Rasche Bewegung erhob sich im Kreis' der gesendeten Helden:
Manchem zuckt' es im Arm, aus der Scheide sein blinkendes Eisen
Gegen den König zu zieh'n; doch schnell bezwang sie der Vater:
»Denket,« so rief er gefaßt, »wir kamen als Herolde Rudolphs,
Unsers erhabenen Kaisers, gesandt: nicht ziemt es uns, jetzt hier
Rächer der Unbill zu seyn; doch bald, in dem Felde der Waffen
Laßt uns gedenken der Schmach, und sie rächen im Blute mit Nachdruck.«
Rief's, und jagte den Renner zurück'. Ihm folgten die Seinen
Zögernd, vor Ingrimm, nur, und wandten die flammenden Augen
Häufig zurück: denn ach, die raschnachstürmenden Reiter
Höhnten sie noch mit Geschrei und mit schallendem, lautem Gelächter!
Sieben gehorchten, und folgten ihm nach; doch lenkten die andern
Fünf', aus der Zahl der eigenen Söhn', unbändiger Wuth voll,
Plötzlich die Rosse herum, und flogen zurück auf dem Heerweg.
»Brüder,« so rief der älteste laut, »kommt, lasset uns sterben,
Eh' wir dulden die Schmach, die uns also die Seele betrübet!«
So mit empörendem Ruf' enteilete Hartwig, den Degen
Schwingend zur Luft.

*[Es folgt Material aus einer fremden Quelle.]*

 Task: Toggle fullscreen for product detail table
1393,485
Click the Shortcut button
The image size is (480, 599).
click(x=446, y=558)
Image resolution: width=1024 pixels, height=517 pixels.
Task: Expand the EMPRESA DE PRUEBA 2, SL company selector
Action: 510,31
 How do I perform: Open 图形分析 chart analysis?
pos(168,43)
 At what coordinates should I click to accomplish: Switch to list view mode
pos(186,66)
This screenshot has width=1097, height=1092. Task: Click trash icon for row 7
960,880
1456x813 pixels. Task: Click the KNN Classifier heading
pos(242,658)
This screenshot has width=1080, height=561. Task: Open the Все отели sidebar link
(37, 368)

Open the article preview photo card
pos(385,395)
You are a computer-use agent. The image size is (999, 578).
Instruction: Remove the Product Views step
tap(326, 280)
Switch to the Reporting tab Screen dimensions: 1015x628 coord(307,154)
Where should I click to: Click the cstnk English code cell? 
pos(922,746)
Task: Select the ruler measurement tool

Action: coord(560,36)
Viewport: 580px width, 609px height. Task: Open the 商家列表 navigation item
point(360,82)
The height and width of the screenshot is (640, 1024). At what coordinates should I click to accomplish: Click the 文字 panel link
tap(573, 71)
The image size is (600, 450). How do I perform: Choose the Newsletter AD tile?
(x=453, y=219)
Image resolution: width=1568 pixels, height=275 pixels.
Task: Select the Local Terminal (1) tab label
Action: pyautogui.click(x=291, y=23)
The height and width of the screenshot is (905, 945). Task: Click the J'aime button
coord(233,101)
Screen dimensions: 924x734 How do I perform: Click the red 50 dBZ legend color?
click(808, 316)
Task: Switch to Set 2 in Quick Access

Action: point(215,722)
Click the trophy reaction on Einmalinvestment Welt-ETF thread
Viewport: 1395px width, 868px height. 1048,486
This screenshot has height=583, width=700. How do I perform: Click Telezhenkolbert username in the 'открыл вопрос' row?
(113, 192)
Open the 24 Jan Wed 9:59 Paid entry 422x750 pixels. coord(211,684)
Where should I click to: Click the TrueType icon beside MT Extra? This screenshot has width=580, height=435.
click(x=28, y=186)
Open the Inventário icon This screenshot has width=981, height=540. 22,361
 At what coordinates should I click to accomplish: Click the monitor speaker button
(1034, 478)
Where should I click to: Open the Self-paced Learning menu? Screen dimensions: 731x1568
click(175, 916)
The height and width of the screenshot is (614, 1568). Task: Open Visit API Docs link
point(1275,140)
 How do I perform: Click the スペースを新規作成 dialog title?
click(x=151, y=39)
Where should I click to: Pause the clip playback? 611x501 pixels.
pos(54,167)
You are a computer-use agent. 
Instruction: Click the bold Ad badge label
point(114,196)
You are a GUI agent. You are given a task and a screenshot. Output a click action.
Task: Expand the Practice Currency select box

Ihm nach, mit Eckhard, Walther, und Siegfried,
Folgte sein Zwillingsbruder und Freund, der tapfere Dietbert,
Bis sie erreichten die Schar der Reisigen, die zu dem Angriff
Herbot von Füllenstein, der riesengestaltete, führte:
Denn er warb sie entlang die grünlichen Fluthen des Peltew,
Jüngst: Klein-Reussens Volk, zu des Kriegs Beschwerden gestählet,
Wie auch geübt in dem Schlachtengedräng, schnellfüßige Rosse
Spornend, vorzusenken den Speer aus der Röhre des Bügels;
Dann mit des Fußes Druck' und dem Stoße der nervigen Rechten
Einzustürmen im sausenden Flug' in die feindlichen Reihen.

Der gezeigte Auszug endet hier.